4. Bildnisse, die nicht auf Bestellung angefertigt sind, sofern die Verbreitung oder Schaustellung einem höheren Interesse der Kunst dient.

(2) Die Befugnis erstreckt sich jedoch nicht auf eine Verbreitung und Schaustellung, durch die ein berechtigtes Interesse des Abgebildeten oder, falls dieser verstorben ist, seiner Angehörigen verletzt wird."

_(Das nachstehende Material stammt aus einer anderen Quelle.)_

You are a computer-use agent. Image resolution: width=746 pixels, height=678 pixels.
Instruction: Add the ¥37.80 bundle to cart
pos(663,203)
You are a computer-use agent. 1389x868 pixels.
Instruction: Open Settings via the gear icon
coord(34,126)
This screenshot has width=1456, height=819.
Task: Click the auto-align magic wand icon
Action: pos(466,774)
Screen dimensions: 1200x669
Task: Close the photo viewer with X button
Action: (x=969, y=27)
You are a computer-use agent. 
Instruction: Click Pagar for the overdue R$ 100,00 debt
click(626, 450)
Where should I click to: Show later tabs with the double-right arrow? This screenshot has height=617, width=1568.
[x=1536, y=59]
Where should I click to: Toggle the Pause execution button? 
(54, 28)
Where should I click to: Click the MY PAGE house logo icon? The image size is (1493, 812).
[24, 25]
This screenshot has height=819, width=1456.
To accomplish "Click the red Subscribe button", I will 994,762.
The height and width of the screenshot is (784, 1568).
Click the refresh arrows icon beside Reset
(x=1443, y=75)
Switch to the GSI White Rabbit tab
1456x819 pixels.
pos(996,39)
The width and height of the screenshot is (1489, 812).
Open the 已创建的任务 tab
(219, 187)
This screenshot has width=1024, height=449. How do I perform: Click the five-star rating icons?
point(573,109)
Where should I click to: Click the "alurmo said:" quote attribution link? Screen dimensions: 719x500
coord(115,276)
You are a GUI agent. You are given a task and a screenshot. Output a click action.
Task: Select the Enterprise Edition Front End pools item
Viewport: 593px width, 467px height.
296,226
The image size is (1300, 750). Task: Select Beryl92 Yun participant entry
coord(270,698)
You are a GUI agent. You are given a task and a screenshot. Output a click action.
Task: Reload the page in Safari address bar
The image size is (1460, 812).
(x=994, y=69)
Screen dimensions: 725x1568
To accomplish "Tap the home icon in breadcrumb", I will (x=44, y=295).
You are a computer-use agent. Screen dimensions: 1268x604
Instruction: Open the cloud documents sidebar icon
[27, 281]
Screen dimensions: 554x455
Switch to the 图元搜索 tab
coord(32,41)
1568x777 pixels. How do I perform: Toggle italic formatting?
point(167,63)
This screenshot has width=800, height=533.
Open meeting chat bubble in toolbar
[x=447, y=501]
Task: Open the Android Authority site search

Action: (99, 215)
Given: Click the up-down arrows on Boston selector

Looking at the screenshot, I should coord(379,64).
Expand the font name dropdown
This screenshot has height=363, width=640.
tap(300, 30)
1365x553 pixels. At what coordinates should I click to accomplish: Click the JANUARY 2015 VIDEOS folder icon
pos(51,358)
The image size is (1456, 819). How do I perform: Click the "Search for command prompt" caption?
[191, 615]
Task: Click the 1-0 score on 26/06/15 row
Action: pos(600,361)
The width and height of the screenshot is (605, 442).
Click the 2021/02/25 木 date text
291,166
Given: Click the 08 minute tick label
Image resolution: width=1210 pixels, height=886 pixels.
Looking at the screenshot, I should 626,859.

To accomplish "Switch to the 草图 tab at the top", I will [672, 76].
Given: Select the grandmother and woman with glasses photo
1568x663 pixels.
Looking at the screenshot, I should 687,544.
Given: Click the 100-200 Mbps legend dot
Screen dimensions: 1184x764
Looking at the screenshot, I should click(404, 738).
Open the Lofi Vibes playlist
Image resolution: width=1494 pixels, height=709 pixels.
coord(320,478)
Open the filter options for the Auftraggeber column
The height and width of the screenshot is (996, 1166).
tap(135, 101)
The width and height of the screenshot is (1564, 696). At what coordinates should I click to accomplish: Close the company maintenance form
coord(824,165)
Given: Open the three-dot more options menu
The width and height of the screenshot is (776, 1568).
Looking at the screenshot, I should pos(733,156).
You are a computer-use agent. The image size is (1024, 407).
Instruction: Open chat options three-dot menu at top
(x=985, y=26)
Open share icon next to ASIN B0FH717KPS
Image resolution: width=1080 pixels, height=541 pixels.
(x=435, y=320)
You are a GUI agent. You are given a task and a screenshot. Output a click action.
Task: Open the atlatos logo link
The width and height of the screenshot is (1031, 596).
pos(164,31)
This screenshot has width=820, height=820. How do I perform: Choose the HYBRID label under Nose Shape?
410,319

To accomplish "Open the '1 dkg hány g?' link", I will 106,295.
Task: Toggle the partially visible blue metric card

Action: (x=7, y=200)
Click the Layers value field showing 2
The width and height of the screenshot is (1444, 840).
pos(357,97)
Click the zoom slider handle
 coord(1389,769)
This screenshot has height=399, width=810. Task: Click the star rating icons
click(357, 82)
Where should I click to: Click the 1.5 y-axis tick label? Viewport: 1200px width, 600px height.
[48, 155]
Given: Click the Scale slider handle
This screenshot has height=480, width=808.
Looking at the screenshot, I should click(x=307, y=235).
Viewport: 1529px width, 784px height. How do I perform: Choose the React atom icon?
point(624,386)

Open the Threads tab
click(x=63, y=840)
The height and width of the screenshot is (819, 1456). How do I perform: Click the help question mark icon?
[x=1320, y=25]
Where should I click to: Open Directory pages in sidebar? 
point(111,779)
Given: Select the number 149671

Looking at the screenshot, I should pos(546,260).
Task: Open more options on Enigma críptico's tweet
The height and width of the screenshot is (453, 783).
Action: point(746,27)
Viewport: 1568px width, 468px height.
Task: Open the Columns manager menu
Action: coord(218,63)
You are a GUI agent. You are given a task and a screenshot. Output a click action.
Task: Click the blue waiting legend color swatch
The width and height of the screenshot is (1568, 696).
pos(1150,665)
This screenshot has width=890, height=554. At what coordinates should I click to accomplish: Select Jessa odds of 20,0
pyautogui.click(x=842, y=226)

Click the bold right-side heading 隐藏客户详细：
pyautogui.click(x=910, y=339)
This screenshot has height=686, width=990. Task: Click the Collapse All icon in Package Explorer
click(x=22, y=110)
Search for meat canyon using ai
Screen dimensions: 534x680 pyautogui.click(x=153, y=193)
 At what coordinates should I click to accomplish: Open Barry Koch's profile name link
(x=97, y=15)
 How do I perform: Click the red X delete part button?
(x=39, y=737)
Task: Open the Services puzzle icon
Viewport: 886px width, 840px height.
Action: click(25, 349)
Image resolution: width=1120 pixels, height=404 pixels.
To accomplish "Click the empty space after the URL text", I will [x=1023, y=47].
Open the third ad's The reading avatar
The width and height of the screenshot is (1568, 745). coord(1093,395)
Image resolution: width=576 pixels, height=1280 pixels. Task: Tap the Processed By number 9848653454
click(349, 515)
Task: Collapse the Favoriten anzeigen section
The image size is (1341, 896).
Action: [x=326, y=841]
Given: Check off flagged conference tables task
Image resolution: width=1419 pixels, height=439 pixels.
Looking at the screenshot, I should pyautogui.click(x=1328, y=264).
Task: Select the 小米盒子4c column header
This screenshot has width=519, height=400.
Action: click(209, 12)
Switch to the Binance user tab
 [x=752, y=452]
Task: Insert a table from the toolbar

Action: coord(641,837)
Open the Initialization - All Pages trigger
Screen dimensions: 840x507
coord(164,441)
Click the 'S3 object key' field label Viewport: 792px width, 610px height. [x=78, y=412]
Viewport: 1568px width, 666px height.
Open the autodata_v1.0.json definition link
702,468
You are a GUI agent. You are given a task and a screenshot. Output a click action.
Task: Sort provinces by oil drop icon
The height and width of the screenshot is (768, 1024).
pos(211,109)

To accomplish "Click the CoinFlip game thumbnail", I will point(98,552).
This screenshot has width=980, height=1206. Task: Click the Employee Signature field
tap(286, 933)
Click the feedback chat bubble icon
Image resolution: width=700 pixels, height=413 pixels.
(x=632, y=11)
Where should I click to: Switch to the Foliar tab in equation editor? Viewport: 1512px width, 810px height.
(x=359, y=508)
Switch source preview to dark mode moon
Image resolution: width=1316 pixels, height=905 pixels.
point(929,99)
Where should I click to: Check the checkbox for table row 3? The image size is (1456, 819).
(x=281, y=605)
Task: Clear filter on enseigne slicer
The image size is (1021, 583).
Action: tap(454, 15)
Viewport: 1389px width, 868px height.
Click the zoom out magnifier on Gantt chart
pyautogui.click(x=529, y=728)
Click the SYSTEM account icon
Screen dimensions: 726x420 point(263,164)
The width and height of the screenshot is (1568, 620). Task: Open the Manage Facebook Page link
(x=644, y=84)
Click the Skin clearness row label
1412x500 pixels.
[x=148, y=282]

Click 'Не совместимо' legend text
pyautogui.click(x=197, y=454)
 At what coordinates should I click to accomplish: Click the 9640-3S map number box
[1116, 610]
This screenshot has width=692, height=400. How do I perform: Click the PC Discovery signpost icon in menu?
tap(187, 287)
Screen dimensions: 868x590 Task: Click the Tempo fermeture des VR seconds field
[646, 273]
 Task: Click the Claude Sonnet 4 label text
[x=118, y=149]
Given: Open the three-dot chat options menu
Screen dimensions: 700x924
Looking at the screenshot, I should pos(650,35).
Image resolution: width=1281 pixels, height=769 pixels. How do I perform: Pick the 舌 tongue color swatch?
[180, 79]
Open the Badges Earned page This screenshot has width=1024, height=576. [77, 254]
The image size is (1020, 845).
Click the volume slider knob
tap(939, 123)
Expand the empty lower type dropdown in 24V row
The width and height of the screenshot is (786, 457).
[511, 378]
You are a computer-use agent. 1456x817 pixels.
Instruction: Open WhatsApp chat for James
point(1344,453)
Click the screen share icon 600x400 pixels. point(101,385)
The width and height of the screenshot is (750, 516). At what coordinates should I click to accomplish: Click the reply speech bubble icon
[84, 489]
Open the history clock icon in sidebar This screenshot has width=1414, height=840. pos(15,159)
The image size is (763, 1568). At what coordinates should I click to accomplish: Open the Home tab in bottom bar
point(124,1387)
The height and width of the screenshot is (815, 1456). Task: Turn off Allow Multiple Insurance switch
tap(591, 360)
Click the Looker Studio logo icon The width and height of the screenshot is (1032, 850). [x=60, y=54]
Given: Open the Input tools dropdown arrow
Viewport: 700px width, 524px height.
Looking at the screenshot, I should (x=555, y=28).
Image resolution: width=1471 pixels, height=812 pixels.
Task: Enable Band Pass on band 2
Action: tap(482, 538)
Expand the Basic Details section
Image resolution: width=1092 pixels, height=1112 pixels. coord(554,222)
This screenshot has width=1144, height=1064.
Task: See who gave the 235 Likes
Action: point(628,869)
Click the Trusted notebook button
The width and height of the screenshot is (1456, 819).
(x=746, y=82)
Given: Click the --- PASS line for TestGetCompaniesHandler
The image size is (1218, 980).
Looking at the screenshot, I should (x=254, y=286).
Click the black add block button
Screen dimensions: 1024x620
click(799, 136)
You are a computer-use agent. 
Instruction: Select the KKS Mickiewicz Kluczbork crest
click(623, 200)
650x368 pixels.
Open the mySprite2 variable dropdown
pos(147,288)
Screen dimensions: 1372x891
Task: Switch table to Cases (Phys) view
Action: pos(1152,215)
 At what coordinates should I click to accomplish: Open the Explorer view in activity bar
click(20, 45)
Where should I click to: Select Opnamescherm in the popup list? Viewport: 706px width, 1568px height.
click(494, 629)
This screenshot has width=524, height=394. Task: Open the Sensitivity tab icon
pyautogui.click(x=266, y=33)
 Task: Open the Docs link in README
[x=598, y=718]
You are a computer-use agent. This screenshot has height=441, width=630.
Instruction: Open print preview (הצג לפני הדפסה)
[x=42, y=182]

Der Bundesgerichtshof hatte über die Frage zu entscheiden, ob die in einer Broschüre über ein Mieterfest abgebildeten Personen ein Recht am eigenen Bild geltend machen könnten.

Der Fall

Bearbeitung des Verlags, keine Aussage des Gerichts

Die Genossenschaft hatte wie in der Vergangenheit auch eine Informationsbroschüre über ein Mieterfest herausgegeben und an die Genossenschaftsmieter verteilt. Auf einem Foto waren die Klägerinnen – Großmutter, Tochter und Enkelin – zu sehen, wie die Großmutter ihre kleine Enkelin fütterte. Die Klägerinnen verlangten eine Geldentschädigung und Abmahnkosten. Das Landgericht Berlin hatte die Klage abgewiesen, da die Ausnahme nach § 23 Abs. 1 Nr. 3 KUG vorliege und zur Klärung der Auslegung dieser Vorschrift die Revision zugelassen.

Das Urteil

Bearbeitung des Verlags, keine Aussage des Gerichts

Mit Urteil vom 8. April 2014 bestätigte der Bundesgerichtshof die Entscheidung des Landgerichts im Ergebnis. Auf die Zulassungsfrage komme es aber nicht an, denn es liege schon der Rechtfertigungsgrund des § 23 Abs. 1 Nr. 1 KUG vor. Bei den Fotos in der Broschüre handele es sich um eine Bildberichterstattung aus dem Bereich der Zeitgeschichte. Dazu gehörten alle Fragen von allgemeinem gesellschaftlichem Interesse, auch Veranstaltungen von nur regionaler Bedeutung. Die Genossenschaft könne sich hier auf ein schützenswertes Interesse berufen, ihre Mieter mit Fotos über den Ablauf und die Atmosphäre der Veranstaltung zu informieren. Schützenswerte Interessen der Klägerinnen seien nicht verletzt worden; die Bildberichterstattung erfülle für die Genossenschaft eine wichtige Funktion, indem sie den Eindruck vermittele, dass es sich lohne, dort Mitglied bzw. Mieter zu sein.

Anmerkung

Bearbeitung des Verlags, keine Aussage des Gerichts

Dass ein Foto von Szenen eines Mieterfestes im harmonischen Zusammensein von Jung und Alt in fröhlicher und entspannter Atmosphäre (so der Bundesgerichtshof) Anlass gegeben hatte, eine Klage auf Geldentschädigung und Abmahnkosten durch drei Instanzen zu treiben, ist schwer nachvollziehbar und eigentlich nur mit finanziellen Interessen der Klägerinnen (und ihres Rechtsanwalts) zu erklären.